Just think about the Phoenix pay system, a payroll processing system for federal government employees. It was first introduced in 2009 and was expected to be online by 2015 at a total cost of $310-million.

Twelve years later, following problem after problem with its development and rollout, we’re looking at a total cost of $2.2-billion and a complete replacement that will not be ready before 2023 at the earliest.

If we could let more people into our country I think they could do a lot of the actual problem solving.

Our diminishing state capacity is not just an issue because we spend more money for infrastructure than we otherwise would, but also because those extra dollars and that extra time comes at the cost of other projects we could have gotten completed. The benefits of those projects are therefore never realized.

We spend too much money and time on subway construction, for example, so we get less subway infrastructure than we otherwise would, and more people spend more time in traffic, which is of course a big waste of time (and bad for the environment).

We’re not going to achieve a $200,000 per capita GDP by 2050 sitting in traffic, or by navigating government websites and digital services that haven’t been meaningfully updated in a decade or longer.

We’re doing less with more. We need to do more with less, which is how things generally work in the private sector.

The discerning reader will note that none of these three proposals would directly contribute to innovation and growth. That’s by design. These are metasolutions to the problem of too low per capita GDP.

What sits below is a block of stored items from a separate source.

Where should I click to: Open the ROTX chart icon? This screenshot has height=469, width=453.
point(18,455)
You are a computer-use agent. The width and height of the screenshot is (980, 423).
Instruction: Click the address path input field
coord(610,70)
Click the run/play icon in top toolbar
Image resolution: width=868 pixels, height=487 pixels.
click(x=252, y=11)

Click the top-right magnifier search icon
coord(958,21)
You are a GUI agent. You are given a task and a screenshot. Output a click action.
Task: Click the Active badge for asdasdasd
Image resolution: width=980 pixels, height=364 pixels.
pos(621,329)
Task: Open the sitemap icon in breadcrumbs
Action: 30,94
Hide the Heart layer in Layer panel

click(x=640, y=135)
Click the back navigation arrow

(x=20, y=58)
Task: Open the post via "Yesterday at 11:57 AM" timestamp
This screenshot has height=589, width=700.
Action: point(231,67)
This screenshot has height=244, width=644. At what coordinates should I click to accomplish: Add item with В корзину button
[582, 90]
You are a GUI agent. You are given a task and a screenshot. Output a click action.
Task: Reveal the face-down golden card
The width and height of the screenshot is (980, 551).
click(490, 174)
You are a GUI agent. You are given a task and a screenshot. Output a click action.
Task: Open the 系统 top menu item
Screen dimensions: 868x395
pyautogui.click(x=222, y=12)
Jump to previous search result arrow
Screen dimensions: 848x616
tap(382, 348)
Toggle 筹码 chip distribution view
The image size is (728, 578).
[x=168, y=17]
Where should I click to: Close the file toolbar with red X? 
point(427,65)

If we could let more people into our country, including really smart people, let them cluster in dense agglomerations, which contribute to the vibrant exchange of ideas, and streamline our government services and physical infrastructure to support them, I think they could in turn do a lot of the actual problem solving.

Any political party could advance the conditions for growth, and then take credit for the growth that results. The CPC could do it without getting too distracted by the sort of high-risk, high-cost industrial policy that runs contrary to its ethos.

Critically, despite all the space devoted to these three proposals above, our politicians shouldn’t actually spend too much time talking about their new pro-growth platform. They should pitch the vision of a bright and prosperous future, over and over again, and use the platform as a supporting credibility piece.

Originating from the right leader, as politics is still very much a charisma game, I think that this would be a very exciting vision and pitch. It might even help win a few elections.

More importantly, it would make those victories matter all the more for the country.

Chris Spoke is a real estate investor and the founder of August, a Toronto-based agency that designs and builds digital products.